Each line from the one containing "Igor sport stockholm sweden (202, 509)" through the end of the data is to be written out exactly, and nothing more.

++++++++

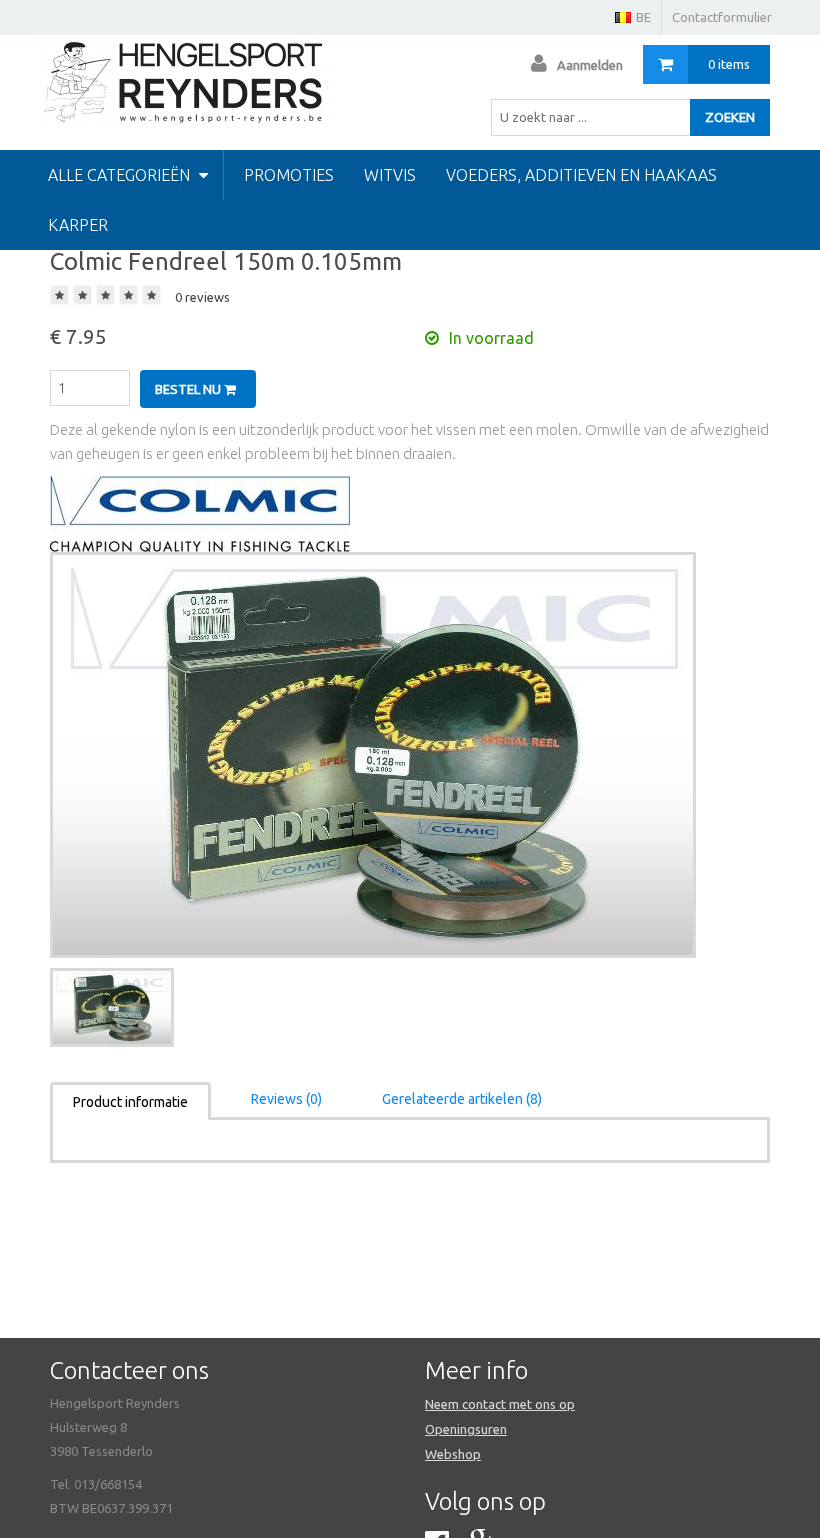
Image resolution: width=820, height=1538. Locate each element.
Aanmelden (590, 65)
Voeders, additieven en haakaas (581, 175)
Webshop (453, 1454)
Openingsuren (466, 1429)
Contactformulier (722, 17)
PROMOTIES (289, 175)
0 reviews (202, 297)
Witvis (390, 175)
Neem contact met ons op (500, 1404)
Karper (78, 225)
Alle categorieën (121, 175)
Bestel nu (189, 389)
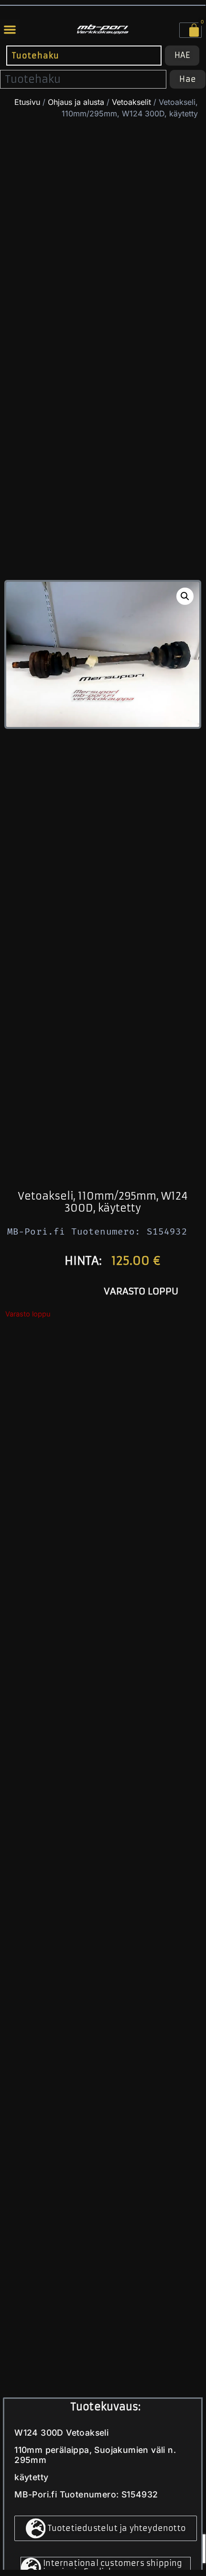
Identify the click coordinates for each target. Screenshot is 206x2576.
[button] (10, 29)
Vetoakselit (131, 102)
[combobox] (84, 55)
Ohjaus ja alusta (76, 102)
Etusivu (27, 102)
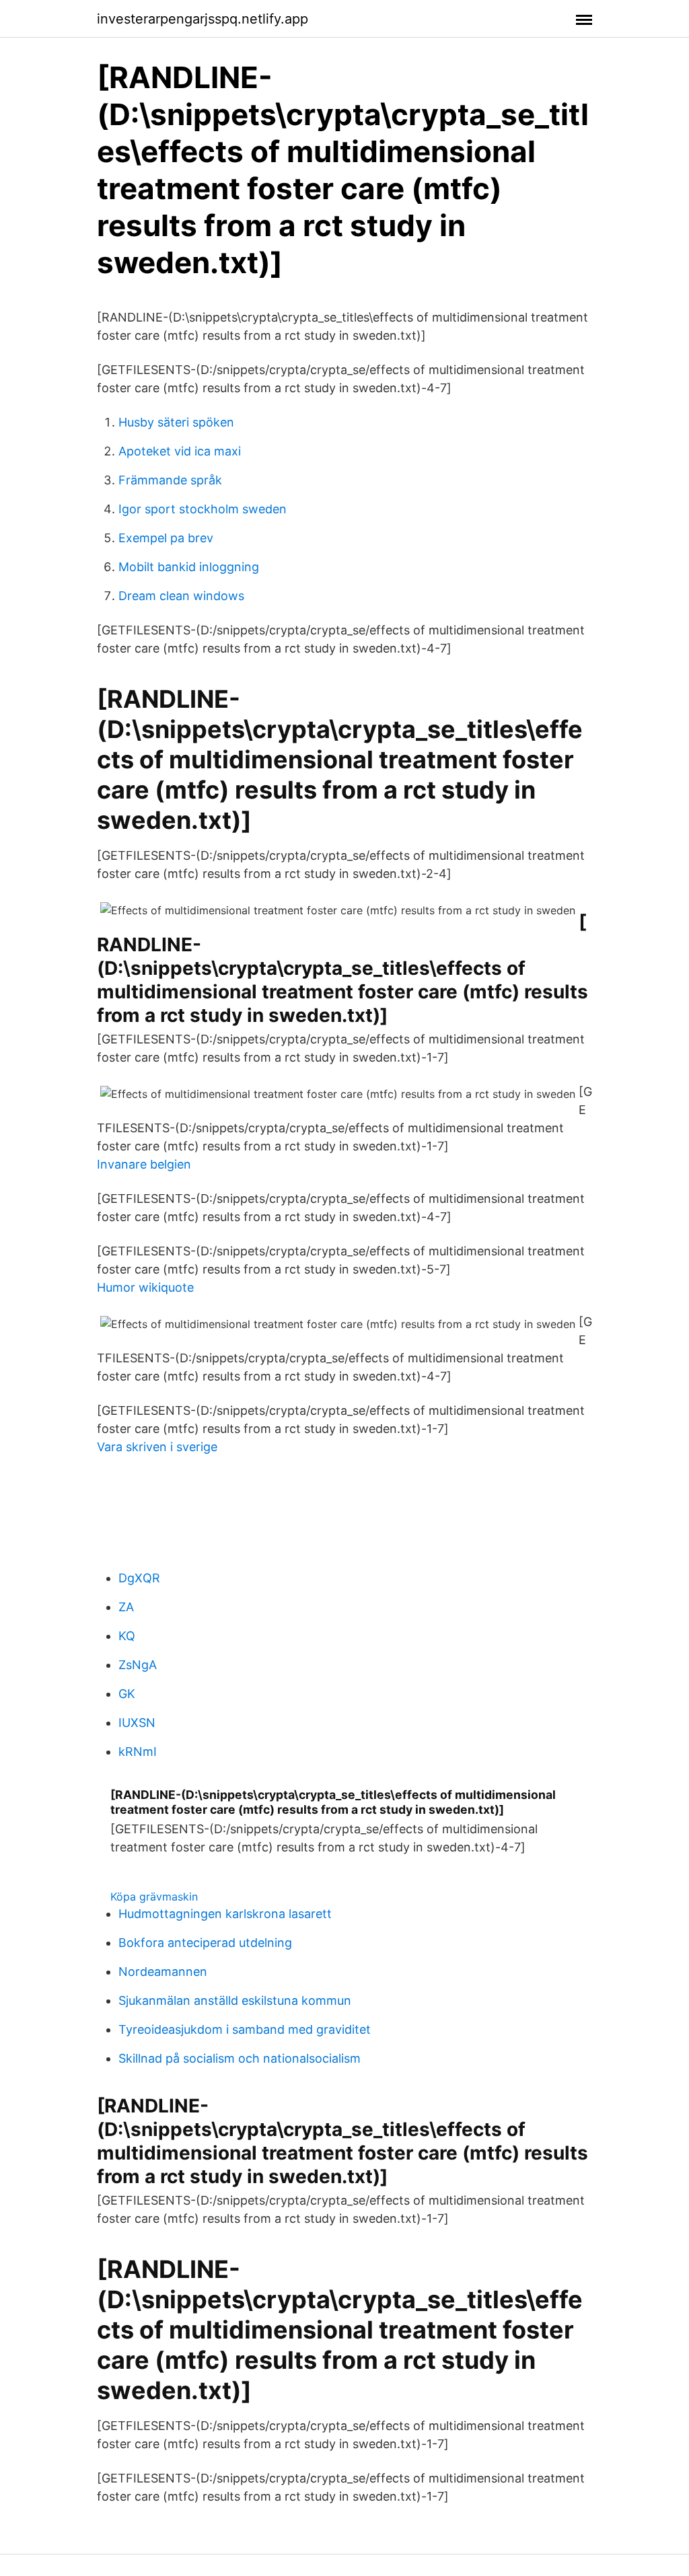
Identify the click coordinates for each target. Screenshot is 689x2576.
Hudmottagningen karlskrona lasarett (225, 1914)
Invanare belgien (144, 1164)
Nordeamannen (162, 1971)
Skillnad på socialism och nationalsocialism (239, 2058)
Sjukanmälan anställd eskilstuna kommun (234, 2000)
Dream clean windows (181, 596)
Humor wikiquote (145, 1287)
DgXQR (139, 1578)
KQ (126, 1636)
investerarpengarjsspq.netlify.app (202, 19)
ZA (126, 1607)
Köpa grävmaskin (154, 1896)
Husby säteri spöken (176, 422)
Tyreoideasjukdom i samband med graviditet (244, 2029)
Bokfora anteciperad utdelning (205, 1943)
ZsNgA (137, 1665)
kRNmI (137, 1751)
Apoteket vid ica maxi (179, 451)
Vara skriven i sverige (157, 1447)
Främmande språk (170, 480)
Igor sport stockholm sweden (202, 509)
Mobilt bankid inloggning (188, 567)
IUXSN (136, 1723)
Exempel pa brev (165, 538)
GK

++++++++

• [Task answer]:
Igor sport stockholm sweden (202, 509)
Mobilt bankid inloggning (188, 567)
IUXSN (136, 1723)
Exempel pa brev (165, 538)
GK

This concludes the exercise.